Negotiation of a reserves based lending (RBL) facility for a group of the joint venture participants is in advanced stages and Jacka says it has a reasonable expectation that funding will be available to complete the project. Jacka’s share of remaining capital costs as estimated by the operator is US$14.1 million.
Subsequent development phases 2 and 3, for which contingent resources are attributed, are expected to include additional Cenomanian oil wells tied to the FPSO and the development of the significant shallower, Turonian, gas/condensate resource (which represents the bulk of Aje’s total contingent resources) to meet the needs of the evolving Nigerian and West African energy market.

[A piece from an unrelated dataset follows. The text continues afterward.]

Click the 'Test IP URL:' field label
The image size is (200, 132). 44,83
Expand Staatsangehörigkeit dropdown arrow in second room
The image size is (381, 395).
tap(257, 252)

The Phase 2 Cenomanian oil development is currently assumed to come on stream two years after initial production from Phase 1 which will allow the joint venture to observe the production history. The subsea manifold has the ability to tie-in the additional two wells, but more detailed drilling and completion plans will need to be prepared and drilling rigs and subsea installation vessels contracted before Phase 2 can proceed. The Turonian gas/condensate development will require significant further work to establish gas sales agreements and detailed development plans before proceeding. The Turonian development assessed in the CPR envisages production via a multi-phase pipeline and construction of a shore-based gas plant. The Cenomanian oil development wells will pass through the Turonian and will provide additional appraisal data, particularly the Phase 2 wells.
AGR TRACs have also concluded that the contingent resources attributed to phases 2 and 3 are economically robust using reasonable forecast assumptions.